Il n’y avait aucun doute. Mars était bien plus à l'aise pour le combat que pour notre danse rituelle. Maintenant qu’il manipulait mieux son lumen, sa gestuelle et ses mouvements étaient beaucoup plus efficients.
Le combat se prolongea selon le même schéma. Père se cantonnait à éviter les attaques, mais Mars ne fléchissait pas et continuait sa démonstration de force. Le public était surpris et impressionné. Ce ne fut pas mon cas. Titania gardait son air enjoué les bras croisés. Puis Père changea d’attitude. Lors d’une nouvelle attaque de son fils, il ne prit pas de posture défensive, au contraire il resta stoïque, et son lumen se mit à rayonner dans mes pupilles comme s'il se matérialisait. Mars ne pouvait percevoir ce que je ressentais mais la masse énergétique qui l’enveloppa soudainement le fit tressaillir et son corps parut se contracter. Il sentit que la fin du combat approchait, et dans le prolongement de son offensive il profita de l’inaction de notre Père pour lui porter un coup de poing puissant dans l’abdomen. Mon frère avait mobilisé beaucoup de force dans cette action qui aurait fait chanceler n’importe quel adversaire. Il n’en fut rien. Père avait encaissé le coup sans frémir, puis d’un mouvement imperceptible il s’abaissa, arma son bras droit, et donna un coup similaire dans le ventre de Mars. Son corps se courba, son gosier régurgita et il fut projeté dans les airs. En dehors du coup, pas un bruit ne se fit ouïr. Une nouvelle fois, le lumen de notre Gardien, m’avait donné des frissons et les yeux de Titania s'étaient mis à pétiller d’une autre intensité. Il lui faudrait peu de motivation supplémentaire pour venir défier notre Père mais la séance de vision cosmique l’avait vidé de son énergie. Elle s’en plaignait à chaque fois et regrettait toujours de ne pas participer aux combats.

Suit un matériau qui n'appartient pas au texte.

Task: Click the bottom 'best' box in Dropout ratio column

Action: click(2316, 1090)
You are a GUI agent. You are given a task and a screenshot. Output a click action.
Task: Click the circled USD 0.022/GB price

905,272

Père réceptionna Mars dans ses bras avant même qu’il ne chute au sol. Il lui susurra quelques mots et montra toute l’attention dont il était capable. C’était la première fois qu’il portait un tel coup sur un des enfants. Même si ce n’était pas inhabituel lors de nos combats, je pouvais percevoir une once de culpabilité dans son regard. Il félicita Mars, le remit sur pied, se tourna face à la foule en lui levant haut le bras, un sourire large affiché. Le village entier s’exclama.